El Gobierno de Canarias ha celebrado este jueves la decisión del Tribunal Supremo de declarar la nulidad del registro único de arrendamientos de corta duración impulsado por el Estado. El Ejecutivo autonómico recuerda que ya había advertido de que se trataba de una medida “injusta y desproporcionada”.
La Consejería de Turismo y Empleo sostiene que la resolución del alto tribunal confirma las advertencias realizadas por Canarias sobre la inseguridad jurídica que generaba el registro y sobre una posible invasión de competencias autonómicas, uno de los puntos centrales de la decisión judicial.
Duplicidad administrativa
El Gobierno canario insiste en que la medida estatal no respondía a una exigencia de Bruselas, sino a intereses políticos. A su juicio, el registro creaba una duplicidad administrativa al superponerse a los sistemas autonómicos ya existentes.
Desde el Ejecutivo señalan que ya habían alertado de la falta de claridad sobre los requisitos exigidos a los propietarios, las dudas sobre qué tipos de alojamientos debían inscribirse y la ausencia de información sobre cómo se coordinaría la futura ventanilla única estatal con los registros de las comunidades autónomas.
Alertas del sector y los cabildos
La Consejería también recuerda que tanto los cabildos insulares como el propio sector turístico habían advertido del riesgo de colapso administrativo. Una de las principales preocupaciones era la doble inscripción y la dificultad para cumplir con los plazos marcados por el Gobierno central.
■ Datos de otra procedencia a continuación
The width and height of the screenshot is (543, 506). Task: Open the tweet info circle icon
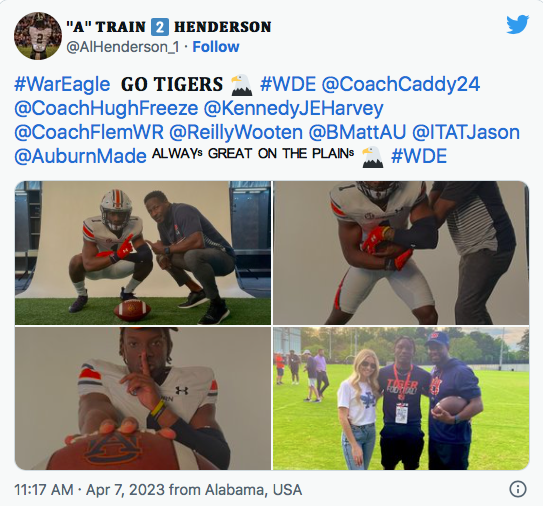(x=518, y=489)
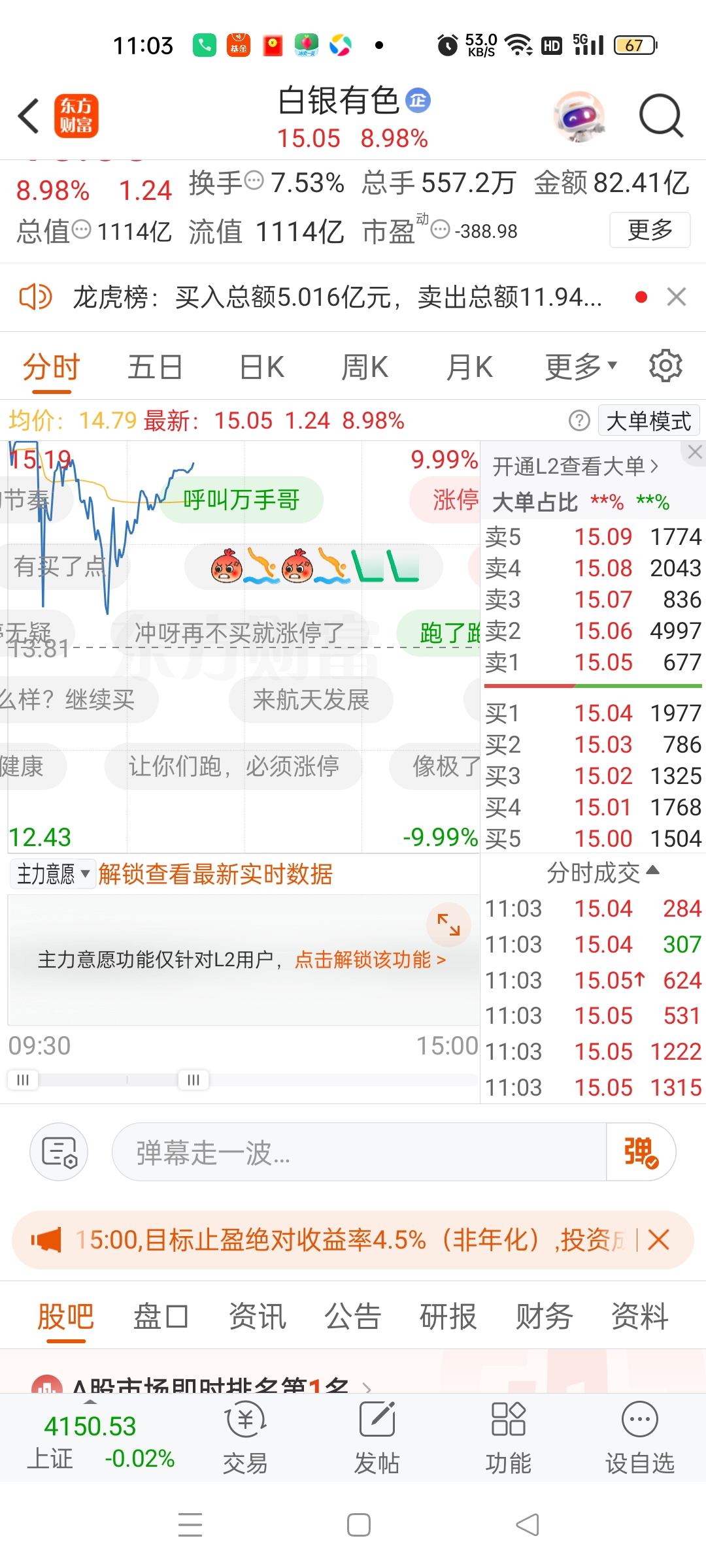706x1568 pixels.
Task: Tap the robot assistant avatar icon
Action: pos(579,116)
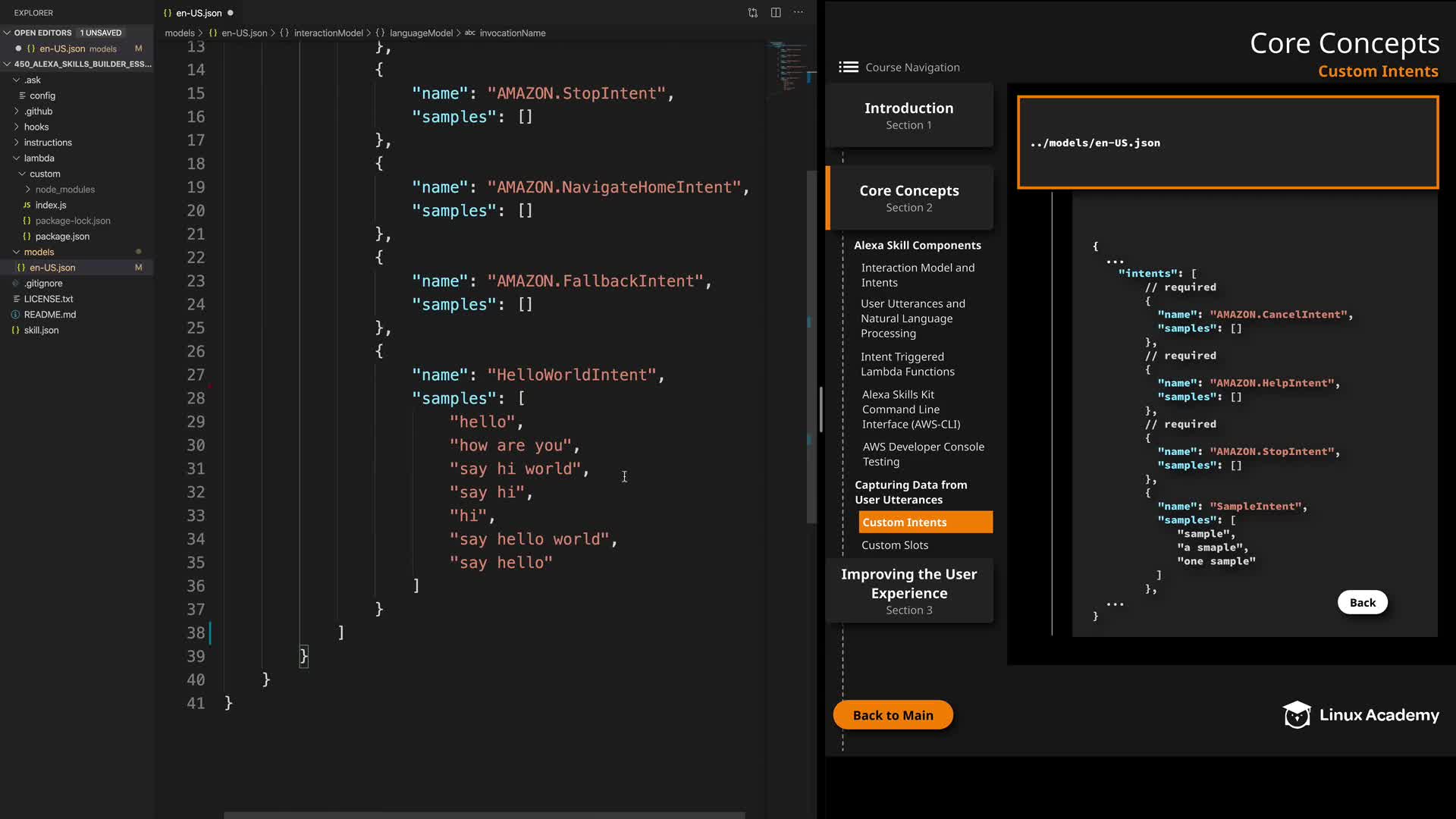The height and width of the screenshot is (819, 1456).
Task: Select Custom Slots navigation item
Action: [x=895, y=545]
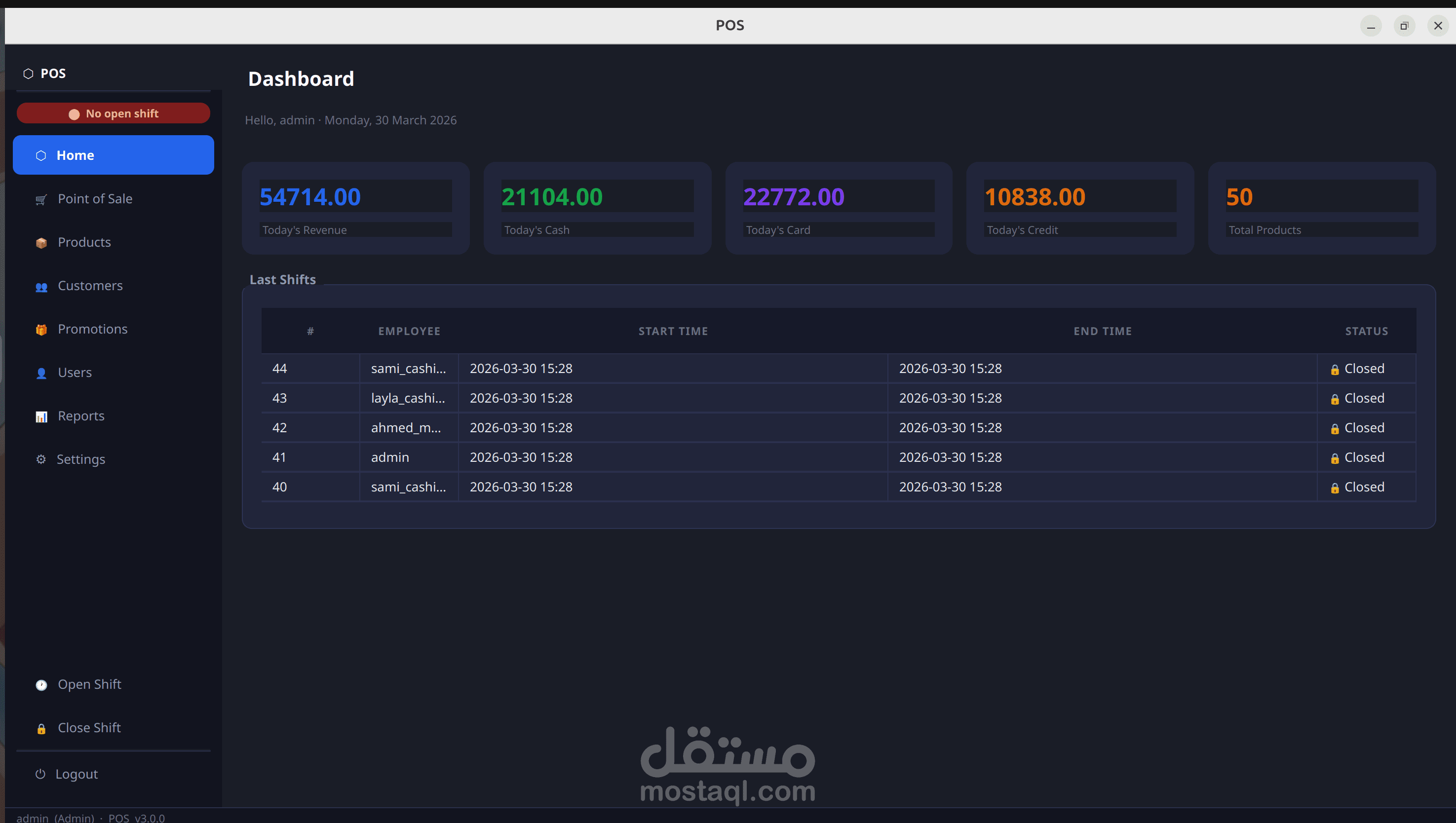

Para Canarias, la sentencia supone que “triunfa el Estado de Derecho” y avala argumentos que, según el Ejecutivo, coincidían con los defendidos por la comunidad autónoma y con advertencias realizadas incluso por el Consejo de Estado.
Costes para pequeños propietarios
El Gobierno autonómico lamenta, sin embargo, “el tiempo perdido” por lo que considera una falta de diálogo por parte del Estado. “Desde el primer momento advertimos no solo de que era una medida ilegal, sino también injusta y desproporcionada”, ha señalado.
El Ejecutivo entiende que el registro podía generar costes elevados para pequeños propietarios, que en muchos casos no podrían asumirlos y quedarían fuera de la actividad turística. También había mostrado preocupación por la posibilidad de que miles de viviendas quedaran excluidas de las plataformas de comercialización.
Ordenar el alquiler vacacional
Canarias insiste en que comparte la necesidad de ordenar y regular el alquiler vacacional, pero defiende que cualquier medida debe construirse desde el diálogo, el consenso y el respeto a las competencias autonómicas.
Tras la decisión del Supremo, el Gobierno canario espera que el Estado abra una nueva etapa de “diálogo constructivo y rigor jurídico” para abordar la regulación de los alquileres de corta duración sin generar duplicidades ni inseguridad para propietarios, administraciones y sector turístico.